Thursday, February 16, 2017

FRANK LLOYD WRIGHT MISTAKES

Like most people I'm a huge fan of Frank Lloyd Wright, but he's not above making mistakes.  Nobody is.  I thought it might be fun to review some of his faux pas.

Let's face it. A lot of his chairs don't look very comfortable.

Some of the worse offenders are his plywood chairs, like the one above. This chair is missing its cushions, but even so....

For a time Wright fell in love with plywood and used it to make visible walls even in his upscale houses, something few modern architects would do.

A more serious problem is his lack of interest in bedrooms and kitchens.

Here's (above) a Wright bedroom. It's a living room with a bed in it.  Taken alone it looks great but imagine a whole house where every room is a living room...it's just too much of a good thing. I see homes as a confederacy of different moods and purposes, the way nature itself is.


Here's another bedroom. It feels like a family room or a study that's doing double duty.


Here's a kitchen that also looks like a study. You get the feeling that the man never spent much time in kitchens.


Lots of people think of landscaping as an art form but the subject seemed to bore Wright.  All he seemed to want around his houses (above) was a nicely mowed lawn. 


His low-budget Usonian houses seemed all the more stark and unappealing on the plain lawns. 

Does anything I mentioned diminish the architect's stature in my eyes? Nope. Not a jot.  He's still the greatest builder of homes that I'm aware of.  I only mean to point out that nobody's ever perfect, not even the greatest geniuses.


4 comments:

ardy said...

"a confederacy of different moods and purposes, the way nature itself is."

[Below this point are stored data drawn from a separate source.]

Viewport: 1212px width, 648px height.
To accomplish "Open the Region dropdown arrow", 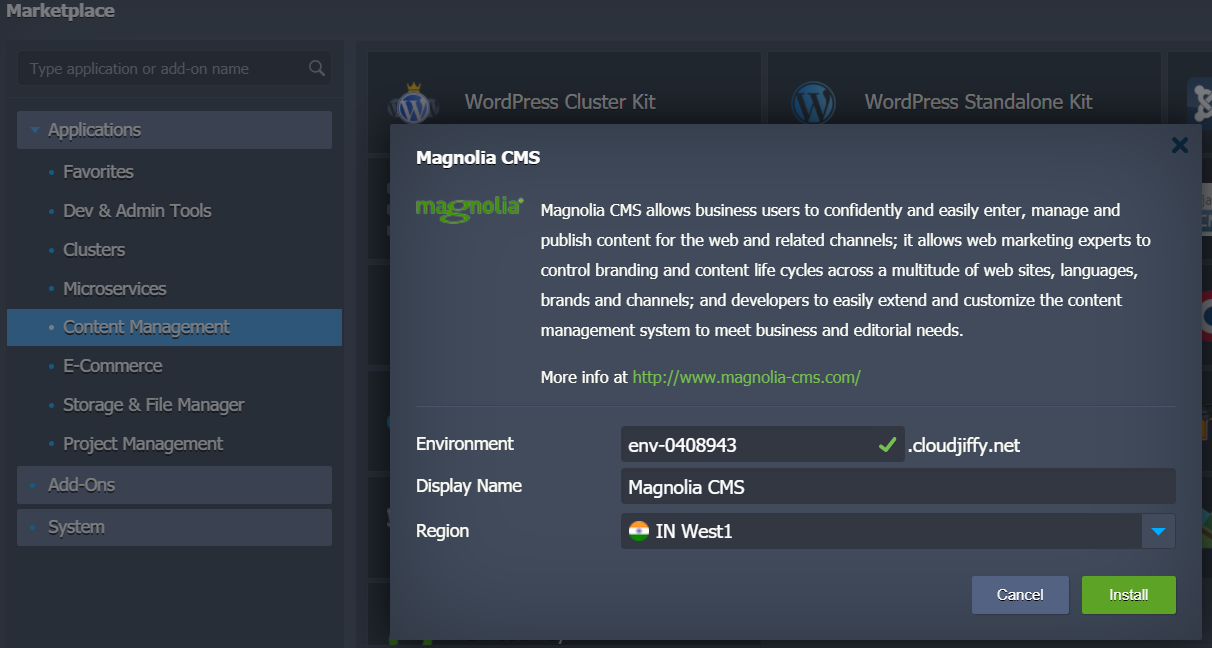I will point(1158,531).
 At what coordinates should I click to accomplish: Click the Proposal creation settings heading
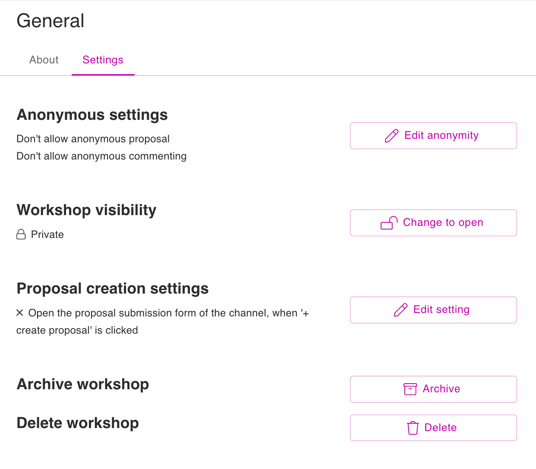pyautogui.click(x=112, y=289)
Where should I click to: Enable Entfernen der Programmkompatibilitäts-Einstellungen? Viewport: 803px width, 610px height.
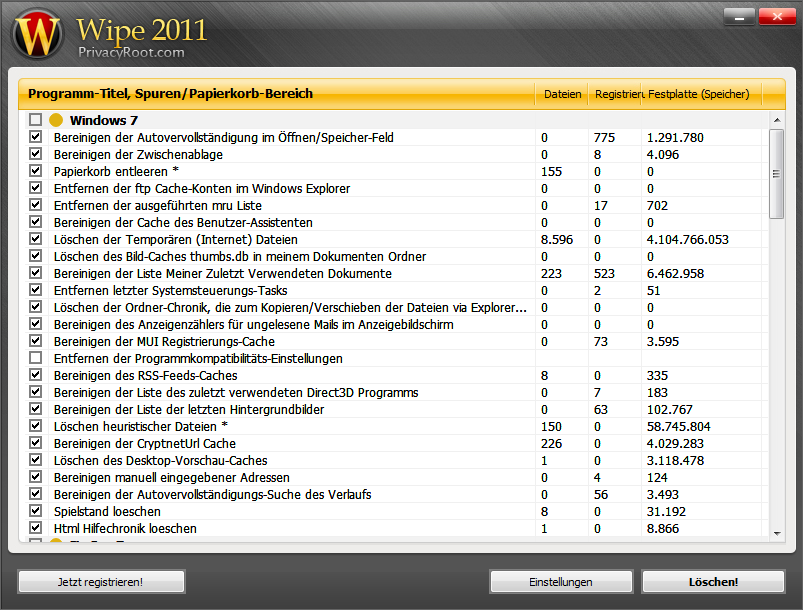(35, 358)
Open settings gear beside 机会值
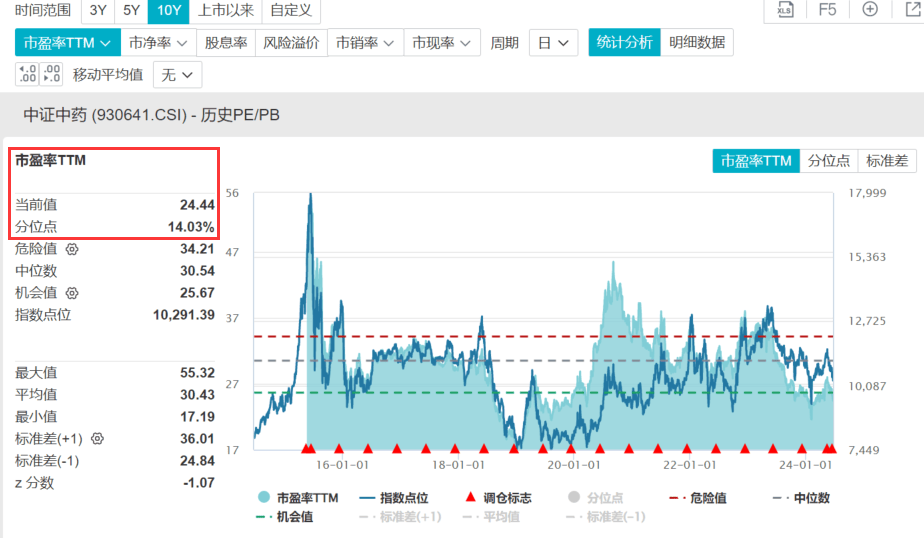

Very nice way of putting it.

Eddie Fitzgerald said...

Ardy: Wow! Thanks!

Anonymous said...

I just LOVE that last picture. I don't know how that one is a mistake. I agree with you on most of the rest though. Come to think of it, the first bedroom pictured ... I picture myself laying in bed looking up at the interest of the ceiling. One of my favorite things to do is to lay on the floor looking up and imagining what it would be like if that were the floor. Now that bedroom ceiling would be interesting to walk on!

-Doug

Eddie Fitzgerald said...

Doug: You mean the house with the red trim? Haw! Well, maybe you saw better pictures of it in another book. We do share the love of ceilings, though, and Wright was one of the best ceiling men. I have some great pictures of the ceilings of the Imperial Hotel. I'll put them up soon.